I ignored the question because it is the role of the psychiatrist to ask questions, not answer them. A genuinely skilled psychiatrist, as I am known to be, should help the patient discover the proper course of action. I gave Marcus an appropriate answer to his question: “What do you think you should do?”
“For God’s sake, you’re the doctor. You’re the one who is supposed to have all the answers.”
This was the first time Marcus had treated me rudely. I forgave him because he was under great pressure. I did not respond to his outburst and waited for him to continue.
“There is one thing I have not told you, doctor. I am running out of time.”
“What do you mean?”
“The Dance at Bougival is in a traveling exhibition. Next Saturday morning the exhibition moves to the High Museum of Art in Atlanta. The painting will be packed in a box and loaded into a truck.
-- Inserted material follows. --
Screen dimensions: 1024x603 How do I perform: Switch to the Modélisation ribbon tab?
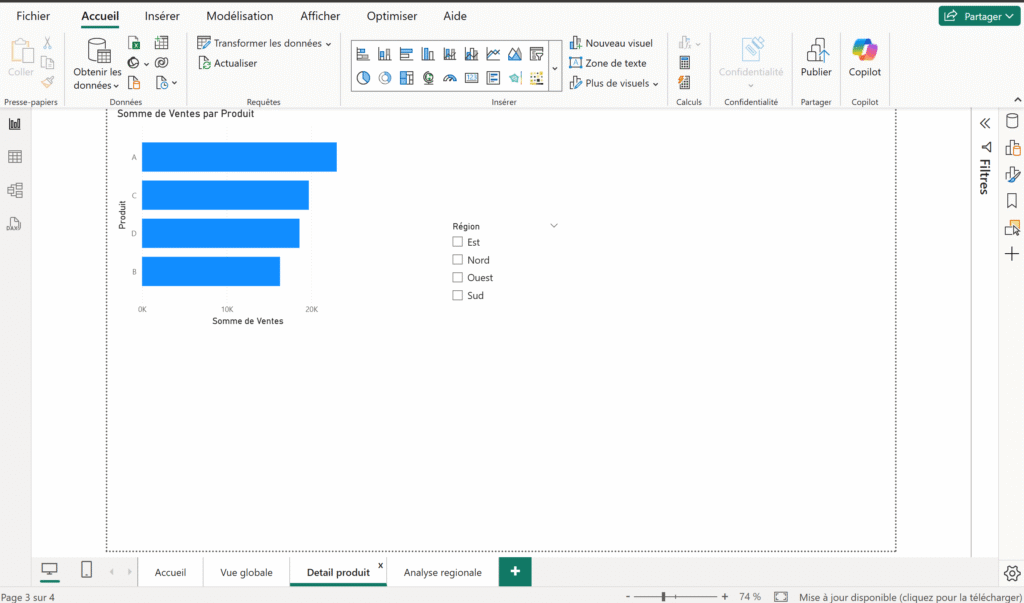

Eloise will be alone, in the dark, with the bearded stranger. That will be the perfect time for him to violate her.”
I knew Marcus would ignore my counsel but I gave it anyway. “You need to decelerate, Marcus. Slow down. Think of something else. Think of…” I had to stop. He was not capable of thought that existed outside the boundaries of French Impressionism. The sentence went unfinished because Marcus rose from the leather armchair and trudged out of the office with his chin on his chest.
The next day was Tuesday. I called Marcus at his apartment. No answer. On Wednesday I called again. When he didn’t answer I called his mother. She said she had not heard from him in over a month, which was not unusual. On Thursday I called him. Again no answer, so I went to the condo where he lived. The concierge told me she had not seen him in several days and mail was in a pile outside his apartment door. She told me, “Feel free to check for if you like.” So I did; there was no answer. On Friday afternoon I went to the museum to look for Marcus.
A security officer in the museum lobby pointed me in the direction of the great hall where I expected to find Marcus on a marble bench staring at The Dance at Bougival. The bench was empty. I stood before the painting and looked at it up close because I was most curious about Eloise, the girl Marcus had fallen in love with. Yes, she was indeed beautiful. A young, coquettish face turned to one side, a red bonnet tied beneath her chin, a flowing white dress cinched at the waist with a ribbon that matched her bonnet. The man dancing with Eloise wore a yellow hat—but strange—he was beardless. Marcus had called him the stranger with the beard. But the man had no beard. I moved an inch closer to the painting to see the man’s face. It was partially hidden beneath the brim of the yellow hat but I was able to see one curious facial feature. The man had a nose that looked like a cucumber.